Thanks all for the info. I ended up buying a 12 gauge Mossberg 500 with slug and smooth barrels. Last weekend, I hit east fork looking for rabbits. Basically walked the margins of the fields, tromping on brush. I flushed one pretty good and got a reasonable, but missed, shot on him. I like the physicality of hunting this way, but it's pretty tiring. Things learned:

- steel toed boots. Don't even consider hunting rabbits in them.

- rabbits are hard to find. I sort of knew this, but didn't really understand.

I think I'm gonna wait for the bow season to be over to buy a bow. I did end up buying some nice hunting boots too. Hunting is more expensive than fishing...


----------



## fshnteachr (Jun 9, 2007)

nitsud said:


> I did end up buying some nice hunting boots too. Hunting is more expensive than fishing...



Funny you mentioned that...when you originally asked for advice, the first thing that popped in my head was get good boots. lol


----------



## c. j. stone (Sep 24, 2006)

nitsud said:


> Right now, I only have a Ruger 10/22 rifle, so that basically limits me to squirrel, and rabbit after the first of the year (on state park land). In any case, what is the one piece of advice that you'd give a hunter just starting out?

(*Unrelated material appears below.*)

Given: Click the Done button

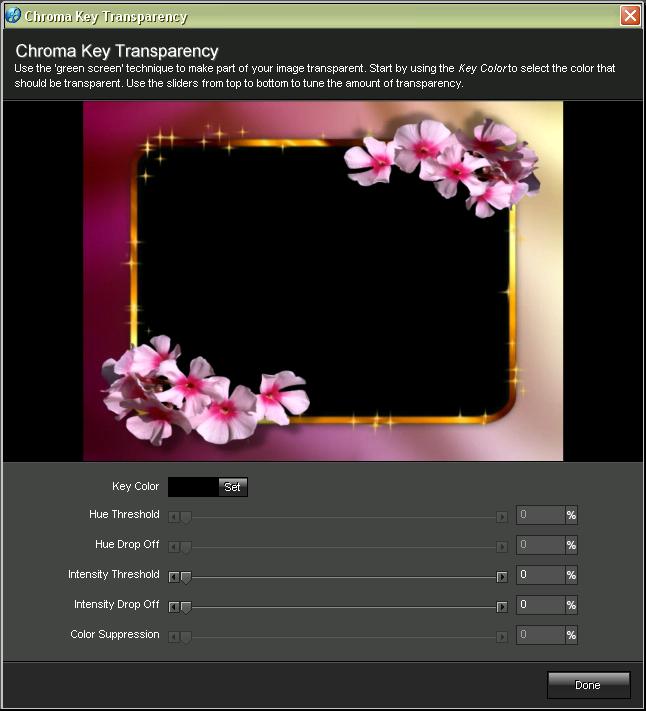Looking at the screenshot, I should coord(588,685).
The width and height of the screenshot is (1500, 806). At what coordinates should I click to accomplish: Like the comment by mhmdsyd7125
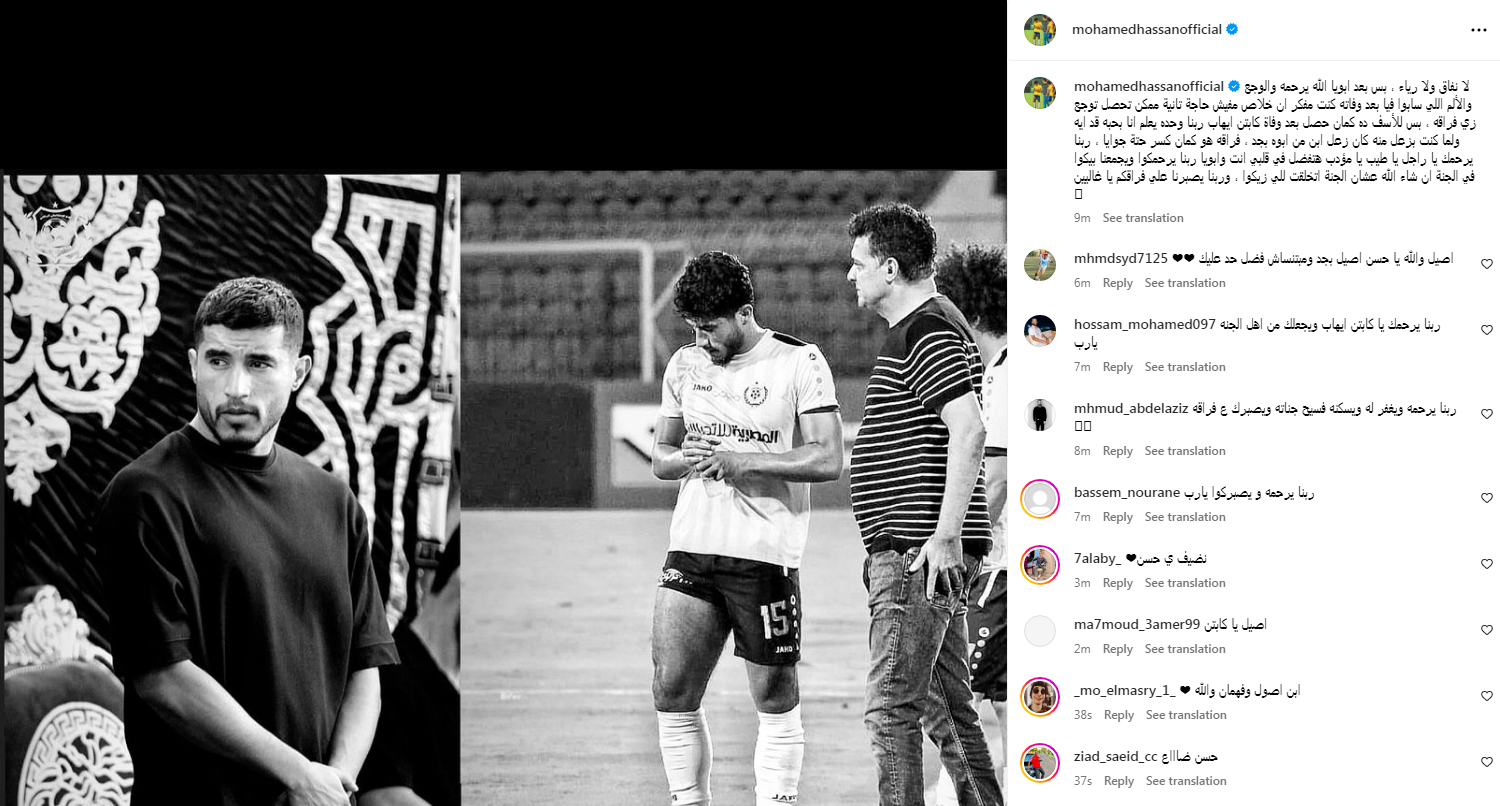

I'd say first double check the regulations! Could be wrong but I don't think you're allowed to use any kind of centerfire or rimfire "rifle" on any State lands for safety reasons. You'd be much better off using a shotgun(a cheap single shot would be great as a starter gun) for bunnies and treerats, plus you might even stumble into a leftover pheasant. You could also use it with rifled slugs for deer during the gun season, or for turkey if there are any in your area. The fact you only have one shot, makes you as a new hunter, a little safer overall, and also requires that you acquire a degree of skill since you have to make that one shot count! I'd be willing to bet, 90% of us on this site started with that type of gun. Once you get proficient, there is a variety of other types of guns you might migrate to if you so desire, and still want to pursue hunting as a passtime.


----------



## fshnteachr (Jun 9, 2007)

c. j. stone said:


> I'd be willing to bet, 90% of us on this site started with that type of gun. Once you get proficient, there is a variety of other types of guns you might migrate to .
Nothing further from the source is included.